Por eso el guion es una auténtica sinfonía de tensiones históricas, conflictos morales y ambición mitológica. No estamos ante una narración de fantasía hueca o un reciclaje superficial del ciclo artúrico: lo que Le Gris propone es una reinterpretación densa y profundamente humana, donde los mitos son reconstruidos desde sus cenizas celtas y colocados en un contexto brutalmente verosímil. La mayor virtud del guion radica en su capacidad para combinar lo íntimo y lo épico. Arthur no es un héroe hecho por un molde, sino un personaje desgarrado, dividido entre el amor y el deber, entre la sangre derramada y la paz anhelada. Su negativa a convertirse en rey no es simple rebeldía, sino el eco de un trauma colectivo: los Siete Reinos no quieren otro caudillo; quieren esperanza, pero ya no creen en ella. Le Gris no fuerza el mito: lo desgrana, lo reconstruye desde las tensiones internas del mundo post romano. El Consejo de los Reyes, la amenaza picta, la reaparición de Calibùr, el enigma de Nimue… todo fluye en una estructura coral, donde cada personaje tiene su propia voz y ambigüedad. Incluso Merlín, normalmente reducido al papel de mago sabio, aquí es un operador político al borde del colapso espiritual. La magia existe, sí, pero no es espectáculo: es un lenguaje secreto, cargado de símbolos, temido tanto como venerado.
En el aspecto gráfico, el arte de Paolo Martinello lo que convierte en una obra monumental. Su trazo es dinámico, expresivo y riquísimo en detalles. Pero lo más impresionante es su habilidad para fusionar lo salvaje y lo sagrado en cada página. Hay algo de ritual en sus composiciones: cada viñeta parece un fresco pintado en las paredes de una cueva druídica con sangre, humo y fuego. Las escenas de batalla tienen una violencia casi mágica, donde cada golpe de espada es una pincelada feroz. Las cargas de los pictos, por ejemplo. no son simples momentos de acción: son tempestades gráficas, con una coreografía que parece filmada desde el ojo de un dios celta enfurecido.

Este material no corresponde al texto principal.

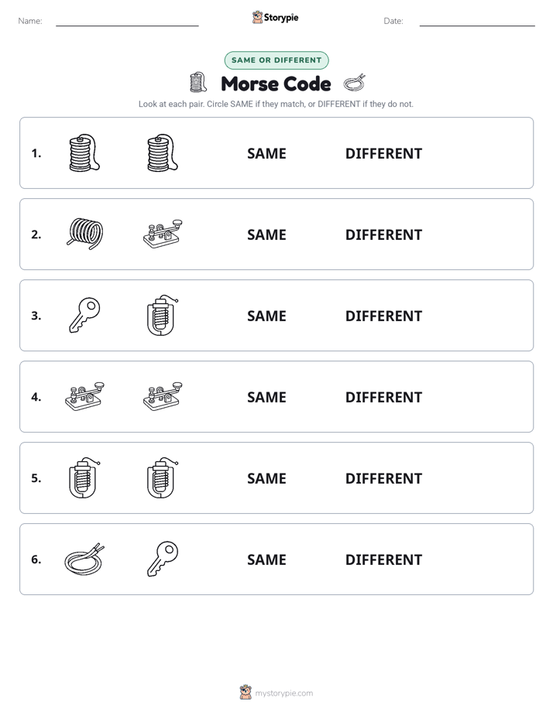Image resolution: width=553 pixels, height=715 pixels.
Task: Click the coiled spring icon in row 2
Action: 85,234
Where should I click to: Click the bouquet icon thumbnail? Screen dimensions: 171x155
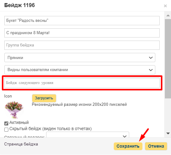tap(14, 110)
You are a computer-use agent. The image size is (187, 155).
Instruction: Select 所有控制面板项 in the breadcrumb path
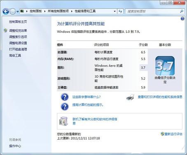58,11
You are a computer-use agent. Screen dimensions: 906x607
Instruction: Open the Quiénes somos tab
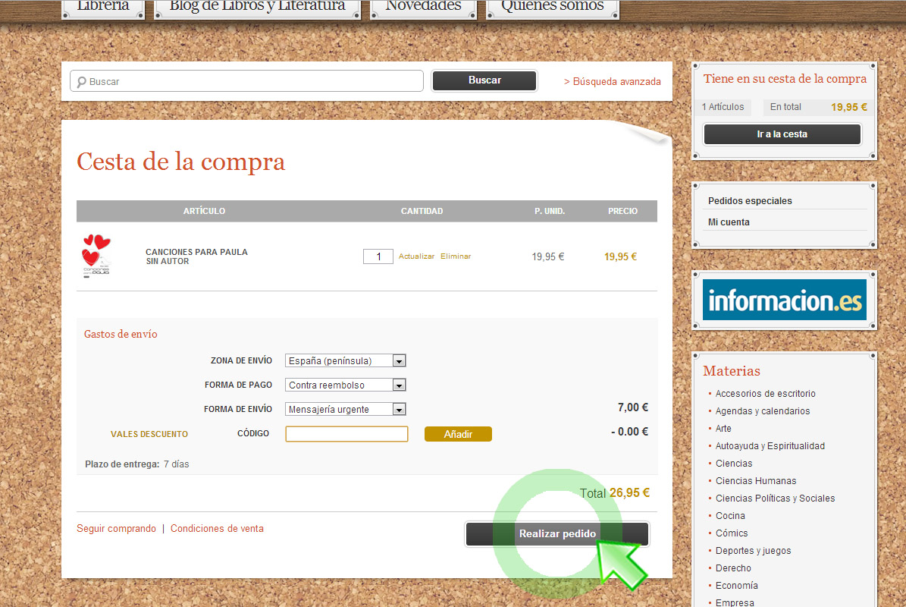pos(552,7)
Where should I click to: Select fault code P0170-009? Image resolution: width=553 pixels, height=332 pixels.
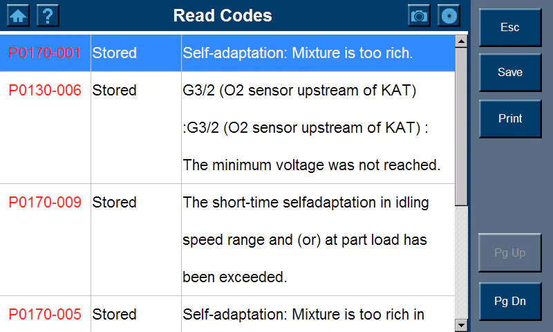[x=45, y=203]
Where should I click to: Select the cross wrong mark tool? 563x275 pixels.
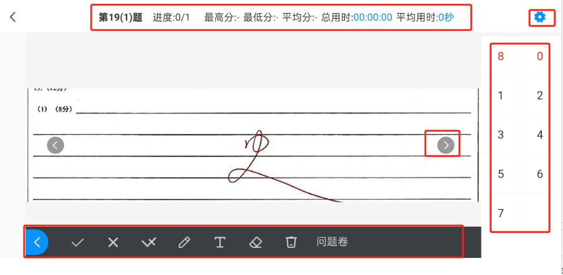click(113, 243)
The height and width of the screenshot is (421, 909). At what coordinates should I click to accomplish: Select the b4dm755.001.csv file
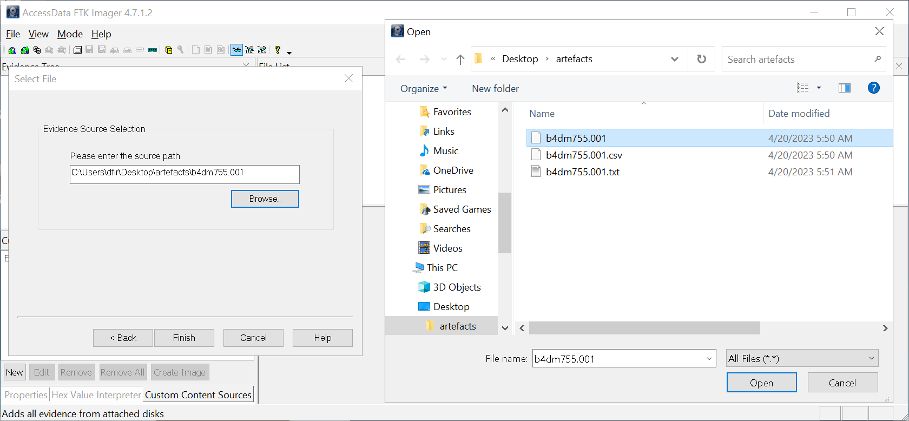pyautogui.click(x=584, y=155)
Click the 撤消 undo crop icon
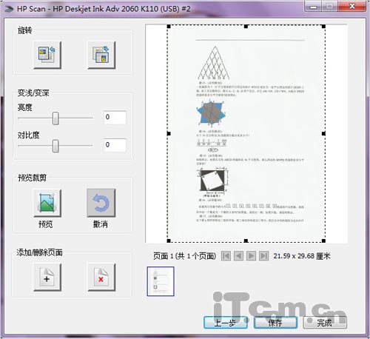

Tengu publica este segundo volumen con traducción de Gabriel Álvarez Martínez como una declaración de intenciones respecto al estándar de calidad. Como el primero, tiene un formato generoso de 23 x 31 centímetros, respetando el trazo exuberante de Paolo Martinello. Este tamaño no es caprichoso: permite apreciar en todo su esplendor los paisajes ancestrales, las expresiones marcadas de los personajes y las coreografías que parecen salidas de una película de alto presupuesto. Por todo eso, este segundo volumen de Pendragón no solamente es una continuación digna, es una obra que te engancha hasta la última viñeta. No es una historia sobre un rey. Es la historia sobre por qué necesitamos reyes. Sobre cómo el caos se combate no solo con espadas, sino con símbolos. Sobre cómo las leyendas no nacen: se forjan. Y este volumen, como la espada incrustada en la roca, es recomendable sacarlo de la estantería para volver a recorrer sus páginas en cualquier momento del día.